Ousting Morales resonates as a gunshot fired into the air by armed forces, deterring neighbouring countries against too much euphoria towards their Latin American “New Deal” hopes.

The coup represents a threatening example in the region. It comes as warning to the people of Argentina after they massively voted against the neoliberal IMF agenda of Mauricio Macri ; and to the Brazilians rejoicing Lula’s liberation from being a political prisoner. 

The humiliation of Morales’ Movimiento Al Socialismo (MAS) times with neighbouring Chilean youth’s eruption into burgeoning political consciousness, as demonstrations defied rubber bullets of the right-wing Neo-Pinochetist Piñera regime. 

Leaked recordings reveal the voices of Bolivian opposition teams, endorsed by the military, boasting of their direct interrelationships with US Republican senators Ted Cruz and  Marco Rubio: both descendants of Cuban exiles, representing the States of Texas and Florida respectively, they ardently support the Neo-Conservative agenda set by the US bipartisan elite.

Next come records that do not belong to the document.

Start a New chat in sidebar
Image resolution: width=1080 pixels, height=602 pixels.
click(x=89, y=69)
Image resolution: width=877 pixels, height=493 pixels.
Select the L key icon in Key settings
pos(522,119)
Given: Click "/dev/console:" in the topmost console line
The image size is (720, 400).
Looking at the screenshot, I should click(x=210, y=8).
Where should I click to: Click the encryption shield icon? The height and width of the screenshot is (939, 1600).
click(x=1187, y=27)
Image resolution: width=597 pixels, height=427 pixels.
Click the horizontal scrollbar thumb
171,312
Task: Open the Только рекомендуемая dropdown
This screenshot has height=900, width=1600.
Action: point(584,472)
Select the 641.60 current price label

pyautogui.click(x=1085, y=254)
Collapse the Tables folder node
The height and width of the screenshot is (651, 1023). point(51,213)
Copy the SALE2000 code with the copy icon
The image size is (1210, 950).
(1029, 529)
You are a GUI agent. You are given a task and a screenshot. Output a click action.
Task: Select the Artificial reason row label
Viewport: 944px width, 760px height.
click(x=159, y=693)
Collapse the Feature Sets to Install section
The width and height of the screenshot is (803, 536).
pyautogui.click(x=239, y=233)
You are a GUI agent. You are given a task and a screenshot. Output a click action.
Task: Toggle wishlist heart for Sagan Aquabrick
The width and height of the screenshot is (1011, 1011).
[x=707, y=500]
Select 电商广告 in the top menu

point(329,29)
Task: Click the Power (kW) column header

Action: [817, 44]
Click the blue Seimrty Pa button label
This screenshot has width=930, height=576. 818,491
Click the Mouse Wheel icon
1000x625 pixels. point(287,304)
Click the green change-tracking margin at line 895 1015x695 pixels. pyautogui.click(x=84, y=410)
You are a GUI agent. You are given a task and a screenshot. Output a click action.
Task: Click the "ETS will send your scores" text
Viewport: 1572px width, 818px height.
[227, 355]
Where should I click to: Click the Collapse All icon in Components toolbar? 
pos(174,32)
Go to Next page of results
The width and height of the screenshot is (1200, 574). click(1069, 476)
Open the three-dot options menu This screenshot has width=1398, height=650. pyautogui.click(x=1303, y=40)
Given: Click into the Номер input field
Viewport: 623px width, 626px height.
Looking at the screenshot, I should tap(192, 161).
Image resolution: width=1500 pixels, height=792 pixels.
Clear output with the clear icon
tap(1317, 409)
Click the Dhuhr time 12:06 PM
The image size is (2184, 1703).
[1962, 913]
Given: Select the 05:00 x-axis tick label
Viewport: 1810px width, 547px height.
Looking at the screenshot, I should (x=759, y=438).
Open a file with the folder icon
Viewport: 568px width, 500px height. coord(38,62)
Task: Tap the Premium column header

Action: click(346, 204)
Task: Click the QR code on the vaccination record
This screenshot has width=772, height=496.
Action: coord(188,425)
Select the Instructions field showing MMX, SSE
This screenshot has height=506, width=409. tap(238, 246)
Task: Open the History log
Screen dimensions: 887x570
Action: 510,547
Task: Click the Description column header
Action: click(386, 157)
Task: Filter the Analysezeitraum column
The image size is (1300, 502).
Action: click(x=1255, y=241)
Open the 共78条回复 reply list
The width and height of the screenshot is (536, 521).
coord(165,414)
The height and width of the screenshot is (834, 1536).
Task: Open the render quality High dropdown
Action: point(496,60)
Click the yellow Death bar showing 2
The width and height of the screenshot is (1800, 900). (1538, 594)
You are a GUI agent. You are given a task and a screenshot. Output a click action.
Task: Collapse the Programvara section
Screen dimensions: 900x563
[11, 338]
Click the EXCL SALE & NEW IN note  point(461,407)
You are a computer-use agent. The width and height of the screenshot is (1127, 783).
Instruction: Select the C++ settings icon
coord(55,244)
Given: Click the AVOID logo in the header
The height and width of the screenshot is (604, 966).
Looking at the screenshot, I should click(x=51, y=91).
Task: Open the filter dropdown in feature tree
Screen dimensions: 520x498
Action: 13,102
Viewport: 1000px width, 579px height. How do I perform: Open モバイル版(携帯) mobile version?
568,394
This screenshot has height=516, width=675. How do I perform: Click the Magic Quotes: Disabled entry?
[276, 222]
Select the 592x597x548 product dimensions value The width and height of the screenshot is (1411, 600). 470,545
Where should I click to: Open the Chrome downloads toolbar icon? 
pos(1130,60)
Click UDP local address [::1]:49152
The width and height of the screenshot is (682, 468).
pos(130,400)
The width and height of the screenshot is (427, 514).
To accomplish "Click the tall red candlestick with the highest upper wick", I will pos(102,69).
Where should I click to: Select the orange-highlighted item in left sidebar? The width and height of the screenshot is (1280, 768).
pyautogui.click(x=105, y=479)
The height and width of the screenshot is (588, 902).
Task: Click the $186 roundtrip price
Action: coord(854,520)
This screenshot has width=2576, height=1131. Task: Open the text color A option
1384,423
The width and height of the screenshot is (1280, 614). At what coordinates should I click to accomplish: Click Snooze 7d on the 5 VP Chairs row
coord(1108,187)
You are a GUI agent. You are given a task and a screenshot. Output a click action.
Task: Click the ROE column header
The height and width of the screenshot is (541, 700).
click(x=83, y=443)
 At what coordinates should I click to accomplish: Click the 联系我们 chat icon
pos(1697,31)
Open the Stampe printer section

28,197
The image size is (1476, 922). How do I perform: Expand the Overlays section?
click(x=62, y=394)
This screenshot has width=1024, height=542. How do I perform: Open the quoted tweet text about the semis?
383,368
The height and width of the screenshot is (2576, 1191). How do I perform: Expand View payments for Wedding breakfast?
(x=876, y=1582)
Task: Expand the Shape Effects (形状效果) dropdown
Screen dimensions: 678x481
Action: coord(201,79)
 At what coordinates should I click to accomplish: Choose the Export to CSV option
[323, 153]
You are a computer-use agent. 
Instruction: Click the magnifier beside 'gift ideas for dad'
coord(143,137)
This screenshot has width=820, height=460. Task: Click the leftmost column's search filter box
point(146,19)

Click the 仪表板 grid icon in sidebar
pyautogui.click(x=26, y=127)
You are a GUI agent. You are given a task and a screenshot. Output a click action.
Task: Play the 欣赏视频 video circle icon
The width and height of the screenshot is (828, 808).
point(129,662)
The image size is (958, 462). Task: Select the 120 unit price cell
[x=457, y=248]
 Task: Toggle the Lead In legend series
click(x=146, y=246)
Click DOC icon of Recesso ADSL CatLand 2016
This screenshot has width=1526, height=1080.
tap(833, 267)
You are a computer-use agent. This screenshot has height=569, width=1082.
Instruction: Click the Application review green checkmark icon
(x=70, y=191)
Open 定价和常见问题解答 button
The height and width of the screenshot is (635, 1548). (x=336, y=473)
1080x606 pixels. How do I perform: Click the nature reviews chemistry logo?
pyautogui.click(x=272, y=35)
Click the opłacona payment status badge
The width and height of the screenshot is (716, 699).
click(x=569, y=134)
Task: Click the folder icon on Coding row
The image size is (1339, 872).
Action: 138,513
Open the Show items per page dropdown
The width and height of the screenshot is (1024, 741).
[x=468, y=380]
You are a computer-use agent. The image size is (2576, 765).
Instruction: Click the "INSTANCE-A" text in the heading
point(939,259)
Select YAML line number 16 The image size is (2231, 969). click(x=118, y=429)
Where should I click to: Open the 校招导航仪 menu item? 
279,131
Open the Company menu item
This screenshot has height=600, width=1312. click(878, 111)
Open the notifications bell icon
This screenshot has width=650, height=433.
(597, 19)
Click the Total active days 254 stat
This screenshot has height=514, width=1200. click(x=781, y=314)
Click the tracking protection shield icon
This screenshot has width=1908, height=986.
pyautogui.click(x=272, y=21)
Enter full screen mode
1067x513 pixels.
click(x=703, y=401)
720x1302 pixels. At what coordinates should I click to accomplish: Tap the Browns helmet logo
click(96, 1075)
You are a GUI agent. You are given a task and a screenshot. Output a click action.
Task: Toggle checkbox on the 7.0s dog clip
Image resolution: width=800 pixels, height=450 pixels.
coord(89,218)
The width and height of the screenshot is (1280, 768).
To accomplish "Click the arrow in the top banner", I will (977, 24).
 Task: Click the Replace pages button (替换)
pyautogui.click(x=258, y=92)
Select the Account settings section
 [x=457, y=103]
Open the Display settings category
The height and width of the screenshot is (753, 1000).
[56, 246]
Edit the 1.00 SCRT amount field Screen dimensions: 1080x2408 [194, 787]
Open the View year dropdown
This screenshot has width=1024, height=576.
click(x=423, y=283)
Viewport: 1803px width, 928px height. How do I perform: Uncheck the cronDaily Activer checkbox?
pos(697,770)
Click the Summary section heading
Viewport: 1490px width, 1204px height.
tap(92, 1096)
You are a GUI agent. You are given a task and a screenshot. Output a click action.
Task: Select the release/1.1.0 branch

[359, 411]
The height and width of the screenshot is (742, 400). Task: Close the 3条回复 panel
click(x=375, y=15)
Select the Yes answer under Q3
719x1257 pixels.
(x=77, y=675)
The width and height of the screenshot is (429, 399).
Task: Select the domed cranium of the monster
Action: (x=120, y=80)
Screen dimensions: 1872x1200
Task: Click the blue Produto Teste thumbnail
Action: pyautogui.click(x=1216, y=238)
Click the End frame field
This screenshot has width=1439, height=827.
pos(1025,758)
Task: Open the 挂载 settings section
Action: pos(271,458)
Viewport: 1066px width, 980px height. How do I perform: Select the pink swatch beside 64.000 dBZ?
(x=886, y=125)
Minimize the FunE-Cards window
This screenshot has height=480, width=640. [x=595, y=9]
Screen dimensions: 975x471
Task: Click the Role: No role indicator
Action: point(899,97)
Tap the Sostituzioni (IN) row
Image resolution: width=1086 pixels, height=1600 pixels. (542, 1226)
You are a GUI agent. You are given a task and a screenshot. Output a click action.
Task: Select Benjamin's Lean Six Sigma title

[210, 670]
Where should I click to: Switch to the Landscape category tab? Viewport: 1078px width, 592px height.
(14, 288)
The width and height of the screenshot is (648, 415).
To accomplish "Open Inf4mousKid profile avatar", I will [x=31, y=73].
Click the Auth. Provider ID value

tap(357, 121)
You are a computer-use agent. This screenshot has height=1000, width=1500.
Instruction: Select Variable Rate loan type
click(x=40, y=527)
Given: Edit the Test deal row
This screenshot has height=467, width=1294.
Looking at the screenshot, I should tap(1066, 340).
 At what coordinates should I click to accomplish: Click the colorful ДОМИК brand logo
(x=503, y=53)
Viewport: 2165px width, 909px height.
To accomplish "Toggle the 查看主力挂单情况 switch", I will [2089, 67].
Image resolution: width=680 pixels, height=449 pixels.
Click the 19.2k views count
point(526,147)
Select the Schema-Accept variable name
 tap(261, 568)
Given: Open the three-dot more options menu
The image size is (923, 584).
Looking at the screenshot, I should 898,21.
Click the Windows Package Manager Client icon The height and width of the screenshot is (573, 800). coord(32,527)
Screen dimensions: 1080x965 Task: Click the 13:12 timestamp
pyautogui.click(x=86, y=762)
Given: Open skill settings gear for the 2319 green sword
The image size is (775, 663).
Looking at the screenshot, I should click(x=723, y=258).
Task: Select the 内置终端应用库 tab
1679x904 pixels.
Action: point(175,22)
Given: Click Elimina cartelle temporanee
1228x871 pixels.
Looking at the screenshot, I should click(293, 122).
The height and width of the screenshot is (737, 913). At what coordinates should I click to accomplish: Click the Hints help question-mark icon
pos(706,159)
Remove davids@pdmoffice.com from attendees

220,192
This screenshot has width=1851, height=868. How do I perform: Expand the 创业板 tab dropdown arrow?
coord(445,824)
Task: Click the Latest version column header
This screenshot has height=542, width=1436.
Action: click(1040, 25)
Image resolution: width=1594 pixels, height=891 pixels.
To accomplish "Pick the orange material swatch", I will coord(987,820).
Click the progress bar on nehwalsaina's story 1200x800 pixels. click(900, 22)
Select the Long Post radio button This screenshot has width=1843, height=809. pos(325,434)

Senator Cruz campaigned for his party’s nomination by promising to ”bomb Iraq until it glows in the dark”. Marco Rubio makes his sentiments clear twitter-casting pictures of Muamar Ghaddafi’s executed head.

Senators Rubio and Cruz of the GOP mainstream may differ from Trump on one matter of realpolitik: slowly, they capitulate in their resistance to the future of Green Industry. Green Industry looms upon the capitalist horizon. Lithium will motorise the future’s highways. Has Bolivia’s hoarding the world’s largest lithium reserves (more reserves sprawl throughout Peru, Argentina and Chile) tempted the realists in the Neo-Conservative establishment?

Is the coup merely an attempt to prevent the exploitation of lithium at the service of Big Petroleum? Neo-Cons now struggling to control the Andean reserves may have accepted the Lithium-powered future of automotive industry, and are now applying old ways. 

Rising social movements in Latin America form part of a nascent Progressive International. They represent “Neo-Keynesian” New Deal economic ideals of redistribution of wealth across national and class barriers. Andean countries like Bolivia, Peru and Argentina have the most lithium needed for Green Industry.

That makes our countries pivotal to the world’s future: either a borderless, internationalist Green New Deal uplifting and employing majorities; or a neo-colonial version of Green Industry, the farce we had hoped to avoid: plundering Bolivia for its lithium so that the foremost polluting countries can amend their participation in planetary heating at the expense of the inhabitants of the “Third World” today politely renamed ”Global South”. NO TO THE PROSPECT OF  “GREEN” NEOCONSERVATISM!

Meanwhile, Morales’ old struggle against Bechtel‘s privatisation of Bolivian water 20 odd years earlier remains a prescient example for European countries like Serbia, where protestors today resist the privatisation of water

*Quote from The Economist courtesy of the blog of American Journalist Jeffrey St Clair

Arturo Desimone is an Aruban-Argentinean writer and visual artist, currently based between Argentina and the Netherlands (www.arturoblogito.wordpress.com). He’s also member of the Thematic DSC Peace and International Policy 1.